If it really was shot in the winter of 1962-3, I find it somewhat shocking: Some things from my family background might explain a bit:

My mum was born in 1928, the oldest child of a family who owned a saw mill, by then for two generations (going back further my ancestors were sawyers in mills owned by others). Some of mum's earliest memories were the carthorses, literally being allowed out to play on Sundays (the sabbath). She said these huge horses would gambol around the yard like young foals! The stable building exists to this day - it became the mill office, but I don't know what it's used for now.

When we stayed with my grandparents in the 1960s, the mill was run in much the same way as it had been in the 1940s. I didn't realise at the time but it was fast becoming a time capsule even then. My mum's cousin took it on in the 1970s, and converted it into one of the first DIY "sheds", and that was largely that. I am very lucky to have known it as a real sawmill.

Anyway, mum also remembered when, in the early 1930s, they bought a traction engine (stationary ever after), to drive the line shafts in the mill.

They had two fires. The first one burned the place down. I think the second wasn't quite as bad. Both were supposedly caused by embers from the engine (which obviously burned mainly sawdust, for which it wasn't designed), but there were also a couple of sheds positioned centrally, inside the mill, surrounding large, scandinavian wood-burning stoves. The sheds were open on one side, with bench seating around the other three. They couldn't possibly have heated the whole mill, but these were warm places for breaks and lunch. The stoves also burned mostly sawdust (offcuts were sold, where possible), and the mill floor seemed to be made of sawdust too!. According to mum, the mill was finally 'encouraged' by the factory inspector to erect a brick engine house, with a big steel door between it and the wood working side.

The eventual removal of the engine was for electrification. I need to check, but I think it was in the 1940s (I suspect they got a 'turnkey' deal from Wadkin, with the possible exception of the big bandsaw). During the war they had a big contract to supply pit props to the mines. This might have provided the funds to do it - I don't know, and in any case I'd guess the machinery would've been pretty scarce.
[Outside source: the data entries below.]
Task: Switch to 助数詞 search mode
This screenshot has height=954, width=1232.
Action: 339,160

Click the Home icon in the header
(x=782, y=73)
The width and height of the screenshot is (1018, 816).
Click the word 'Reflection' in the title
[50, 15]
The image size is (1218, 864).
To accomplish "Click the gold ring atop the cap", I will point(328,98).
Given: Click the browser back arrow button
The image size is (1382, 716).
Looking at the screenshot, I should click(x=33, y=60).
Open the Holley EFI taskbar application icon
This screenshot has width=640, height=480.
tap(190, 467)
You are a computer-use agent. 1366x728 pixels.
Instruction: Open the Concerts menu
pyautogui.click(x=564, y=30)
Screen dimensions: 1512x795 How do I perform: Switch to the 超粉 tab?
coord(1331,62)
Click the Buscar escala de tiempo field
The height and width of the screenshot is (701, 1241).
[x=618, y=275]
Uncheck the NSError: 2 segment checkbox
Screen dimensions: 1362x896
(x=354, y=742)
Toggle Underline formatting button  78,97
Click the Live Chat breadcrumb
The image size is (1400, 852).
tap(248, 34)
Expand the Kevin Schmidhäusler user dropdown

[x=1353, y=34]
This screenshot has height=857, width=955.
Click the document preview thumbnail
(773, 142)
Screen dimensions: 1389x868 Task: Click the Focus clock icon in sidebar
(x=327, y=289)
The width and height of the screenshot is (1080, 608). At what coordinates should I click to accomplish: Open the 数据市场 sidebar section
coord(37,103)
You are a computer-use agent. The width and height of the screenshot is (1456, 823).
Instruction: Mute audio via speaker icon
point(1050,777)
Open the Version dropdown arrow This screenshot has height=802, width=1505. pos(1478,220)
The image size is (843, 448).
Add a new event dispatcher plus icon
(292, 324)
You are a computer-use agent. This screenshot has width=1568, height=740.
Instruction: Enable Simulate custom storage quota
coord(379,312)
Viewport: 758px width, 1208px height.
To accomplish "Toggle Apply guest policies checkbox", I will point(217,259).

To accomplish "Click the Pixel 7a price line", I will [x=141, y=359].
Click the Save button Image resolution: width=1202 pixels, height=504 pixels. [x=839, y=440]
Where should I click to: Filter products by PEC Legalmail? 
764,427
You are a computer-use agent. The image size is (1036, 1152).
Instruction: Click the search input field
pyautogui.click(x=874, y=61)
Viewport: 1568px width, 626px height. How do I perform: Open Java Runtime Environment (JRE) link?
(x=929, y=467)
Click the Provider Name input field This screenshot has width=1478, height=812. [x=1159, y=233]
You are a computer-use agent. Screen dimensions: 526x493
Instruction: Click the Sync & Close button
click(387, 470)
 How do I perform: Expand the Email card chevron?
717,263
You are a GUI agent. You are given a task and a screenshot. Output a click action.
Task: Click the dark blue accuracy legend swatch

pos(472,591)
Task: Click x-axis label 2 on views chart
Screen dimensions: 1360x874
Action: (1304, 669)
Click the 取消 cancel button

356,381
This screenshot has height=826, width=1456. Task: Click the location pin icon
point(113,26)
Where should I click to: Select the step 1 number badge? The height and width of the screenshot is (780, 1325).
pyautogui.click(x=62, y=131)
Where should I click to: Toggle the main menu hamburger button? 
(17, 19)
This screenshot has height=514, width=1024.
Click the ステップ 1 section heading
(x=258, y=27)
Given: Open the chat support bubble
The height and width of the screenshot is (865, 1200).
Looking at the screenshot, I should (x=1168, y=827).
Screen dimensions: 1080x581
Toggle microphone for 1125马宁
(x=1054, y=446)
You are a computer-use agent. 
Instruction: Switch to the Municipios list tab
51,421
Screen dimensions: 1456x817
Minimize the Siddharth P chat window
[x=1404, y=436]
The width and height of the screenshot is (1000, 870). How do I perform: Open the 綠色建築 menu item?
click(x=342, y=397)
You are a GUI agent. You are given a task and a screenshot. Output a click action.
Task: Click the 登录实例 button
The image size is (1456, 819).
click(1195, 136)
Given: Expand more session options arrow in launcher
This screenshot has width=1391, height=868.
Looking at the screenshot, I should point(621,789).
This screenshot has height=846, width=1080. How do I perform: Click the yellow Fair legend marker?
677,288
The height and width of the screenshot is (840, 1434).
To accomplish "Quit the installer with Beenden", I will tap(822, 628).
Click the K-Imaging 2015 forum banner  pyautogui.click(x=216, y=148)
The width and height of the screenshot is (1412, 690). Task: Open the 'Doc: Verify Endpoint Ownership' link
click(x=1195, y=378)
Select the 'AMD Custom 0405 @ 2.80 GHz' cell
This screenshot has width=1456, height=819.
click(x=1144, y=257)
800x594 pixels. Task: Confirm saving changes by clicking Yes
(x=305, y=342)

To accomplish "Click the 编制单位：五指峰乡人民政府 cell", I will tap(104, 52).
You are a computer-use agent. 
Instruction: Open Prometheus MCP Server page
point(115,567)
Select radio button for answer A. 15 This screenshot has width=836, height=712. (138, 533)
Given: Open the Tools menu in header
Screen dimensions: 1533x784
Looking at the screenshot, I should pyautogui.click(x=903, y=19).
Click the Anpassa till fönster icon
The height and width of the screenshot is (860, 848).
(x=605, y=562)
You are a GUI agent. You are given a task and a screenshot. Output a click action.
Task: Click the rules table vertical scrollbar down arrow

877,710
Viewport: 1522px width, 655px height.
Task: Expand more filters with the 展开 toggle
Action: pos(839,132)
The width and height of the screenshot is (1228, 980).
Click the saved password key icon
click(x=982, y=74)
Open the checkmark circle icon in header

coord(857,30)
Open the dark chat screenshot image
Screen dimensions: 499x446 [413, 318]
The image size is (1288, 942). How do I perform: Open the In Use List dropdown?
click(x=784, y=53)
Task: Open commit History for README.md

Point being that the team in the film were using techniques, and horses, just as my grandfather and great uncles did in the early 1930s.

In Britain, in contrast, things had been motorised and electrified long before the 1960s. I remember the crane and special lorry (for treetrunks) that the felling gang used, parked up in the yard. They even had a two-man chainsaw, although I think it was an opportunistic buy from Canadian war suplus and they hardly used it.

The stark contrast between these workers in the film and the modernity of the British equivalent probably shows how focused Germany had been on military production, rather than generally modernising its industry. And that post-war Europe was a pretty hard life, even though there was no shooting any more.

Technical note: The Youtube info says this was released in 1964, but obviously it could be a bit earlier. It's a nice transfer to video. The cameraman behaves professionally, although some of it is evidently staged - I think it was professionally directed, too. Some of it, near the end at the mill site was evidently shot on 35mm (there's lots of sharp detail - Zeiss and Dallmeyer both made excellent lenses!). I think, however, that most of the felling gang stuff was 16mm. It would be a great exercise to teach youngsters how to do "Foley" work in the studio, as I think it''s entirely mute.

And that jug... Schnapps enough for everyone?